▸ **Work required**: Below are the entries to work from; restate word for word the portion that opens with the line containing "ZNC (273, 1828)" and closes with the line containing "PRM (171, 2178)", keeping both.

▸ **Input data**:
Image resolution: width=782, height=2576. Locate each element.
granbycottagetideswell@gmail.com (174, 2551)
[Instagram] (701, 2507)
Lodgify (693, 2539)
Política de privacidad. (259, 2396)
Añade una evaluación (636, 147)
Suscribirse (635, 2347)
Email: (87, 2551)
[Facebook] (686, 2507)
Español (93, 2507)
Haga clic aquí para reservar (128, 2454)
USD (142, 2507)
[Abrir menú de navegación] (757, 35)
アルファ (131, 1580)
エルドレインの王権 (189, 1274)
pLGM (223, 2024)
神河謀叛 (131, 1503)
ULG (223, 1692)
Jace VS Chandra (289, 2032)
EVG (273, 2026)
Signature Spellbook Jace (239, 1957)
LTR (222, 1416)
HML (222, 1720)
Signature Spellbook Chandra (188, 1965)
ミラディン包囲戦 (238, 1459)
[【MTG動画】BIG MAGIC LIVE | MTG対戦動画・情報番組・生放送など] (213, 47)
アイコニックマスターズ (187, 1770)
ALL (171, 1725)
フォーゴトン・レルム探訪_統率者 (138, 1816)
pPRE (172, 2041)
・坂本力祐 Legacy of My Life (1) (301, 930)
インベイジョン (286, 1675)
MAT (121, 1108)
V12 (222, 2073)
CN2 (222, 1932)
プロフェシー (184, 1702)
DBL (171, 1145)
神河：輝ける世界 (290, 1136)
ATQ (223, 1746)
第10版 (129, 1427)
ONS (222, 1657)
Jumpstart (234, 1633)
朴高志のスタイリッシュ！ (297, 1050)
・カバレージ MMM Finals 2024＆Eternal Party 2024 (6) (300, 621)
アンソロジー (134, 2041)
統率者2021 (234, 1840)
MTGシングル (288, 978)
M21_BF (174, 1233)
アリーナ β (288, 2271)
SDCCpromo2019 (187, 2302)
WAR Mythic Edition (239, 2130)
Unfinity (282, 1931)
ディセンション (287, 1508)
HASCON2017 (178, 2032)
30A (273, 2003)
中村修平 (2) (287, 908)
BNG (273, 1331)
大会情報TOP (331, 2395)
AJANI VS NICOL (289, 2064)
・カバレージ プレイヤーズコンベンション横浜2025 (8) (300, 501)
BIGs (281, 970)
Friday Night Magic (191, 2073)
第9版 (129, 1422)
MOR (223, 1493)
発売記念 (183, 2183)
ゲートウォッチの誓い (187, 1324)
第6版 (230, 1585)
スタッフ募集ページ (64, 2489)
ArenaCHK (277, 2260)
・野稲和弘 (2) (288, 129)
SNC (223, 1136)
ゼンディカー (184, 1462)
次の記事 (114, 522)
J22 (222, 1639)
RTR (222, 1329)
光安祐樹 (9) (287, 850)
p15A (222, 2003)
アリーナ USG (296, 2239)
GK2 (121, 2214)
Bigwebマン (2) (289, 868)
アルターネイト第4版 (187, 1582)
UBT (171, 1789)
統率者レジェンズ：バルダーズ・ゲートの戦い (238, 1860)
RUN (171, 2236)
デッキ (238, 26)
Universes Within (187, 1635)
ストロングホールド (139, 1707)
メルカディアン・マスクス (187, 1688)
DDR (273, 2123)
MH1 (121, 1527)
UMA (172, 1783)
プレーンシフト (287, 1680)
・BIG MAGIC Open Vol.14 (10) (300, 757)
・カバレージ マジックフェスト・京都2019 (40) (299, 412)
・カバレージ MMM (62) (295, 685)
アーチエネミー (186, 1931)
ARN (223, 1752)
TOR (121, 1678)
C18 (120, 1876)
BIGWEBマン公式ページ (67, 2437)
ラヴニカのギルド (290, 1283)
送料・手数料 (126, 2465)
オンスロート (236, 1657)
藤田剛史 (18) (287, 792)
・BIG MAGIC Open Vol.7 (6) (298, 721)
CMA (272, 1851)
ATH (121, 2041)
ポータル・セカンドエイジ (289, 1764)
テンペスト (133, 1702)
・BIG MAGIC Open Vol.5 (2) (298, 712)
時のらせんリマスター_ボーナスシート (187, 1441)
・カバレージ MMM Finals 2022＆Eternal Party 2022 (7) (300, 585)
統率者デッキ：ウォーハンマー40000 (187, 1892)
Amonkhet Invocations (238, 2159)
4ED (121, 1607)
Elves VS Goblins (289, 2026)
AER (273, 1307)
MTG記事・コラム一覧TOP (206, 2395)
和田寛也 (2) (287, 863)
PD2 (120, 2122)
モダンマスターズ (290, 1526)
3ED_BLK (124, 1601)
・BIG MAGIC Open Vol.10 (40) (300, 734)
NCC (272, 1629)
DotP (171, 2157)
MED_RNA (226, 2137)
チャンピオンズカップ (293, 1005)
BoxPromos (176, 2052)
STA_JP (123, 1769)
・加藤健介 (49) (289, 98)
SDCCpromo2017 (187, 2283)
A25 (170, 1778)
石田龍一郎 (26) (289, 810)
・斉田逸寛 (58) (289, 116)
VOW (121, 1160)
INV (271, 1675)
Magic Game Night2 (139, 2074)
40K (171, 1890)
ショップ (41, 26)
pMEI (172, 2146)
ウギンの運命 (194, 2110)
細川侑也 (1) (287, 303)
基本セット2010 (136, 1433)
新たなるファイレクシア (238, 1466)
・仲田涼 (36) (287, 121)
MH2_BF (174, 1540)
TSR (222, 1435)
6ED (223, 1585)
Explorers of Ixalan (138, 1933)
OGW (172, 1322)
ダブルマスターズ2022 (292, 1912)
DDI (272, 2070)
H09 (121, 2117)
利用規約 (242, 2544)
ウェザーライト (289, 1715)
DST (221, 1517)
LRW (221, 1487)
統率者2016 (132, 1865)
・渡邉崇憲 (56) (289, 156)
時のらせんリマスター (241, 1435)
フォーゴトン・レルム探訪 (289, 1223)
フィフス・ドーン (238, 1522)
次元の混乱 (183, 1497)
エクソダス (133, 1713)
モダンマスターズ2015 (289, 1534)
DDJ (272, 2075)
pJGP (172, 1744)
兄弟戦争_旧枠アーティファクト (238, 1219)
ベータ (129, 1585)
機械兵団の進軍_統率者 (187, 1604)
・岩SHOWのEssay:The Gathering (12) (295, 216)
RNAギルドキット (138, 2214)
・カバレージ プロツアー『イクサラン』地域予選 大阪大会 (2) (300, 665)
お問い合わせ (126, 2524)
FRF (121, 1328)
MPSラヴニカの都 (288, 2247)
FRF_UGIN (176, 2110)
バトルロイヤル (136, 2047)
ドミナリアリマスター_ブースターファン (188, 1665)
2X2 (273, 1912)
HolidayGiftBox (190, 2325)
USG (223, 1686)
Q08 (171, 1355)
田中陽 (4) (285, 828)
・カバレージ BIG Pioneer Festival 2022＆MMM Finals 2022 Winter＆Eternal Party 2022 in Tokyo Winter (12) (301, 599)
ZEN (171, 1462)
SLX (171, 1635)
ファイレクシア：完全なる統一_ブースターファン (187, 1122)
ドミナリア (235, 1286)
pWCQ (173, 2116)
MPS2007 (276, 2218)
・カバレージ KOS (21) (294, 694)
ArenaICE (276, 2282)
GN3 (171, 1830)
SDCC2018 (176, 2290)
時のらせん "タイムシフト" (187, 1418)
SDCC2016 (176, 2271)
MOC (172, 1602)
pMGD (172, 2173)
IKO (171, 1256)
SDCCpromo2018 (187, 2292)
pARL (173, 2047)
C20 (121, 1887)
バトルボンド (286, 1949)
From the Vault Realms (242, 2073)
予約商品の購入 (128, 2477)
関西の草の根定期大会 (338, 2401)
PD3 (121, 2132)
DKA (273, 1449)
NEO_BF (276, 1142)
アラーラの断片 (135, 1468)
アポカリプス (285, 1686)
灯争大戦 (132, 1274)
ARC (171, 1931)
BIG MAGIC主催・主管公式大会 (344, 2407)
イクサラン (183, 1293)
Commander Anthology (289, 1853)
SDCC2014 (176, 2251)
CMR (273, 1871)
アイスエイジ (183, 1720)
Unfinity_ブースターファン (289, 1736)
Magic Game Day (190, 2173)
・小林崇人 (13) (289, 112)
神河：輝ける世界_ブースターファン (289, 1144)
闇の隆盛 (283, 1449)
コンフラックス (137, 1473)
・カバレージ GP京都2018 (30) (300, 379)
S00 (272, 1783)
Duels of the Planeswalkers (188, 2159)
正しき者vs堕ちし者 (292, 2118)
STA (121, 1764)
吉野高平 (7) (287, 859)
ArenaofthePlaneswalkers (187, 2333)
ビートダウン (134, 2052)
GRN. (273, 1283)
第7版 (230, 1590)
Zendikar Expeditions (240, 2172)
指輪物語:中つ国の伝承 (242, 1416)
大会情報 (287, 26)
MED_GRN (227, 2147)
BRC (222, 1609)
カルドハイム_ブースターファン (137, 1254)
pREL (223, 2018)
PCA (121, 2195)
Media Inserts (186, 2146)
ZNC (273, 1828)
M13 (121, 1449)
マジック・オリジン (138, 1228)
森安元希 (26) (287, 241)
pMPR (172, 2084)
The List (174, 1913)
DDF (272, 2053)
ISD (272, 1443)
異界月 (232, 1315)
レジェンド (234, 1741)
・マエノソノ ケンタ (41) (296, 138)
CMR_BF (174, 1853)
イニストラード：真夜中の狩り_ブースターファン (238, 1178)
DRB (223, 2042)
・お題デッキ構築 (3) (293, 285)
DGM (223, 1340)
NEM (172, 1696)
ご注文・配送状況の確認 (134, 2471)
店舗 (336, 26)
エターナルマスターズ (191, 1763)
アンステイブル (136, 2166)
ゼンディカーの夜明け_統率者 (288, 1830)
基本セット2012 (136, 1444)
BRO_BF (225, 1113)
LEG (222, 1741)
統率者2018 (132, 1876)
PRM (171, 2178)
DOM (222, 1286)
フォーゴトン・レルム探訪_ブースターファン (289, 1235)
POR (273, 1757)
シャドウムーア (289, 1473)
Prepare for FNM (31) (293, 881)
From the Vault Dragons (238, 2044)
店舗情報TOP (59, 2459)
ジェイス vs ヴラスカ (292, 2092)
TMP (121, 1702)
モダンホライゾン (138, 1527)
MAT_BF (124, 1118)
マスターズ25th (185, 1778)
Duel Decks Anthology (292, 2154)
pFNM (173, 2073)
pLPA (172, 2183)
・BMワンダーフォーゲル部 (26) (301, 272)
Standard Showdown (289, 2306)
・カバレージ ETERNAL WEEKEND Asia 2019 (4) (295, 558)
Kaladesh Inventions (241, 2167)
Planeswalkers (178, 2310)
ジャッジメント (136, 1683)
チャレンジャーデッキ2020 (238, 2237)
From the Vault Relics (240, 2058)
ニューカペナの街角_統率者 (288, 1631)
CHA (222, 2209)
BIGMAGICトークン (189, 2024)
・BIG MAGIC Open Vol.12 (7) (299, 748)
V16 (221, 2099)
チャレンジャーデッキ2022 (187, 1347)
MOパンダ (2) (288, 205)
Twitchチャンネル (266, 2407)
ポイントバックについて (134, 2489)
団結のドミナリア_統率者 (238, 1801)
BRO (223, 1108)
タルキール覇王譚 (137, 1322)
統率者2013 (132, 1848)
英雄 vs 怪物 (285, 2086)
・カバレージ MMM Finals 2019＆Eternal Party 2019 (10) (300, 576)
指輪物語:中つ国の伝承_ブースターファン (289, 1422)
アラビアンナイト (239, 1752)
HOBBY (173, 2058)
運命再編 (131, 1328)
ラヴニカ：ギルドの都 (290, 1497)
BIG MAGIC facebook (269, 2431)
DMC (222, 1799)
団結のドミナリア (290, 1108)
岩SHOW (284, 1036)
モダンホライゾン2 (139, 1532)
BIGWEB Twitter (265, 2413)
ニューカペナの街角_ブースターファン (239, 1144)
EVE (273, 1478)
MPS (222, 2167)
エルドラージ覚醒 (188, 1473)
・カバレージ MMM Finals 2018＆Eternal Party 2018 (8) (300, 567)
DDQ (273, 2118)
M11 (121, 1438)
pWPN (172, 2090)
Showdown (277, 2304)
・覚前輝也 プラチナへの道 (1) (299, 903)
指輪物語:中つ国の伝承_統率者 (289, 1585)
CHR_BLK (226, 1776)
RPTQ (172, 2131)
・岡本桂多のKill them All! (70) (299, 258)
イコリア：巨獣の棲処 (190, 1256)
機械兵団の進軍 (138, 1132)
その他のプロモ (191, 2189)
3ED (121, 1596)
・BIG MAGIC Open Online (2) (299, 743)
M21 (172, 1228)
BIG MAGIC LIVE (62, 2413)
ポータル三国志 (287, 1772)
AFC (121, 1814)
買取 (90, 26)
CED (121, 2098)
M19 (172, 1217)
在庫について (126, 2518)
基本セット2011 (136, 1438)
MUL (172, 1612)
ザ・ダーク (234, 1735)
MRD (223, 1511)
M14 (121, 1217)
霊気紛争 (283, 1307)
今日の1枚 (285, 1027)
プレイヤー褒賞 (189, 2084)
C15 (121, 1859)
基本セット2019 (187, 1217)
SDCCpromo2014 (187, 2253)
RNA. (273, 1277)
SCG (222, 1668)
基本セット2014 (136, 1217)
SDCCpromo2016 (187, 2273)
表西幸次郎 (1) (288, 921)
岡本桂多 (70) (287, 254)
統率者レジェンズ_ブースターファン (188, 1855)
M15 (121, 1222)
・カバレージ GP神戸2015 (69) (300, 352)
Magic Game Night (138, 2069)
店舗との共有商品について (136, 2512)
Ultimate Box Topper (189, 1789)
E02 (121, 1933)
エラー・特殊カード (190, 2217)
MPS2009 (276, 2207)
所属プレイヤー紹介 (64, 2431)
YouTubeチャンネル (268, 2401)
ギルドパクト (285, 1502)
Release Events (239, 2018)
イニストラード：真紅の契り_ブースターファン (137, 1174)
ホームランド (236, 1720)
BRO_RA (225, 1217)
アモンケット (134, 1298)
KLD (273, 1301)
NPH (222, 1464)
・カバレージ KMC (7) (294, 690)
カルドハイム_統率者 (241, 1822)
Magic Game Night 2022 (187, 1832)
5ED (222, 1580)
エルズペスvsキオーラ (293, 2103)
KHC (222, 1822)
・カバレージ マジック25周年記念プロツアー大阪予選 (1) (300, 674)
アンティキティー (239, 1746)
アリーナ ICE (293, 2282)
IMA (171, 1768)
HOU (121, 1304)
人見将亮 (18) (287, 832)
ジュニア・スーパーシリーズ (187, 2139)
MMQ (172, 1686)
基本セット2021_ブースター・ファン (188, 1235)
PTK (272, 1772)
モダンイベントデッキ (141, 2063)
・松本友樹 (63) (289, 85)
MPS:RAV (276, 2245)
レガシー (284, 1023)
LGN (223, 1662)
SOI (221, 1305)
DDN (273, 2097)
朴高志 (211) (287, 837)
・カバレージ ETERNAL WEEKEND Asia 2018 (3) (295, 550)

▸ **Result below**:
ZNC (273, 1828)
M13 (121, 1449)
マジック・オリジン (138, 1228)
森安元希 (26) (287, 241)
pMPR (172, 2084)
The List (174, 1913)
DDF (272, 2053)
ISD (272, 1443)
異界月 (232, 1315)
レジェンド (234, 1741)
・マエノソノ ケンタ (41) (296, 138)
CMR_BF (174, 1853)
イニストラード：真夜中の狩り_ブースターファン (238, 1178)
DRB (223, 2042)
・お題デッキ構築 (3) (293, 285)
DGM (223, 1340)
NEM (172, 1696)
ご注文・配送状況の確認 (134, 2471)
店舗 (336, 26)
エターナルマスターズ (191, 1763)
アンステイブル (136, 2166)
ゼンディカーの夜明け_統率者 (288, 1830)
基本セット2012 (136, 1444)
BRO_BF (225, 1113)
LEG (222, 1741)
統率者2018 (132, 1876)
PRM (171, 2178)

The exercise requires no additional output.